Prime Minister Viktor Orban said in an interview with public radio on Friday morning that rechanneling the contributions of the some 100,000 Hungarians who remained in private pension funds to the state pension pillar would continue indefinitely, thus completing the restructuring of the pension system.
National Economy Minister Gyorgy Matolcsy mentioned the rechanneling already on Thursday, putting the measure among several designed to plug a HUF 302bn gap in the 2012 budget resulting from lower than expected growth and a weaker forint.
Parliament earlier approved a move to rechannel contributions of private pension fund members to the state pension system for a period of 14 months starting in November 2010.
Mr Matolcsy said on Thursday the rechanneling would probably continue in 2013, adding that the government could again offer private pension fund members a chance to switch to the state pension pillar.
Details will be worked out later, government spokesman Andras Giro-Szasz said on Friday when asked how the planned steps would affect the savings of about HUF 300bn still held in private pension funds.
The Stabilitas Private Pension Fund Association said late Thursday the measure could mean the end of private pension funds in Hungary.

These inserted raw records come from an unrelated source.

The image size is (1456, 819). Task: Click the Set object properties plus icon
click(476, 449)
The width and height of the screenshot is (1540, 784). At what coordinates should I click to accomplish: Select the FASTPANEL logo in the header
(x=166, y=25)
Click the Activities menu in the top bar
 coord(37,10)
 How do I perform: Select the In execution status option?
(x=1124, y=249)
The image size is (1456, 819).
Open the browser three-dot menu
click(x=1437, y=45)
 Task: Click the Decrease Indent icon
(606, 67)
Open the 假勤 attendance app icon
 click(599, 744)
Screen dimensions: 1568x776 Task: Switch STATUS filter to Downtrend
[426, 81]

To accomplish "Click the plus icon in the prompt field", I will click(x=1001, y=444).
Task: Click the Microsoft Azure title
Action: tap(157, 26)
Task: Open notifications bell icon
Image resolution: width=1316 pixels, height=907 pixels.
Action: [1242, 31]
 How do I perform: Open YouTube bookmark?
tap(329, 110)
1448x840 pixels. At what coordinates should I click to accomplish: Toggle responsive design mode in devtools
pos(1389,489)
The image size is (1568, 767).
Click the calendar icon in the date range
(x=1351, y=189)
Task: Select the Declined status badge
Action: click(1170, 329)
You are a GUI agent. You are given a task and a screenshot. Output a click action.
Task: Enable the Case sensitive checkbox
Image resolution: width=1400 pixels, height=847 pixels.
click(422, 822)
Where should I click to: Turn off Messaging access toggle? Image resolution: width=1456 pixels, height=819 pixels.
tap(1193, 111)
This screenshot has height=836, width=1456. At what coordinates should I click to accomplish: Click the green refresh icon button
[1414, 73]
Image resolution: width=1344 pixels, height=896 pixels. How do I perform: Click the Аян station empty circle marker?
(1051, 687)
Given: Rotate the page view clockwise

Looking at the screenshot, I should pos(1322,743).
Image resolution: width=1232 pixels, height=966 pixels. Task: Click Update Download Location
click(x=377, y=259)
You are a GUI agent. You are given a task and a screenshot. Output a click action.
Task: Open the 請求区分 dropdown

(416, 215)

The association added that it would turn to the Constitutional Court for legal redress over the planned step.
Under Hungary’s new Constitution and amended legislation on the Constitutional Court which come into force on January 1, 2011, reviews of the constitutionality of legislation may only be initiated by the government, one-quarter of MPs or an ombudsman. Additionally, the Constitutional Court is prohibited from reviewing matters related to the budget or contributions to the state - with the exception of those that affect basic human rights - until Hungary’s state debt falls to 50% of GDP.
Hungarian members of private pension funds had until the end of January 2010 to opt out of a move, along with their retirement savings, back to the state pension pillar. About 97% of members returned to the state pillar, bringing some HUF 2,946bn in assets with them.
Hungarians who decided to stay in the private pension funds are not entitled to a state pension and pension contributions paid by their employers - 24% of gross wages at present - goes to the state pension fund. Under current legislation private pension funds are still to receive employee pension contributions which are 10% of their gross wages.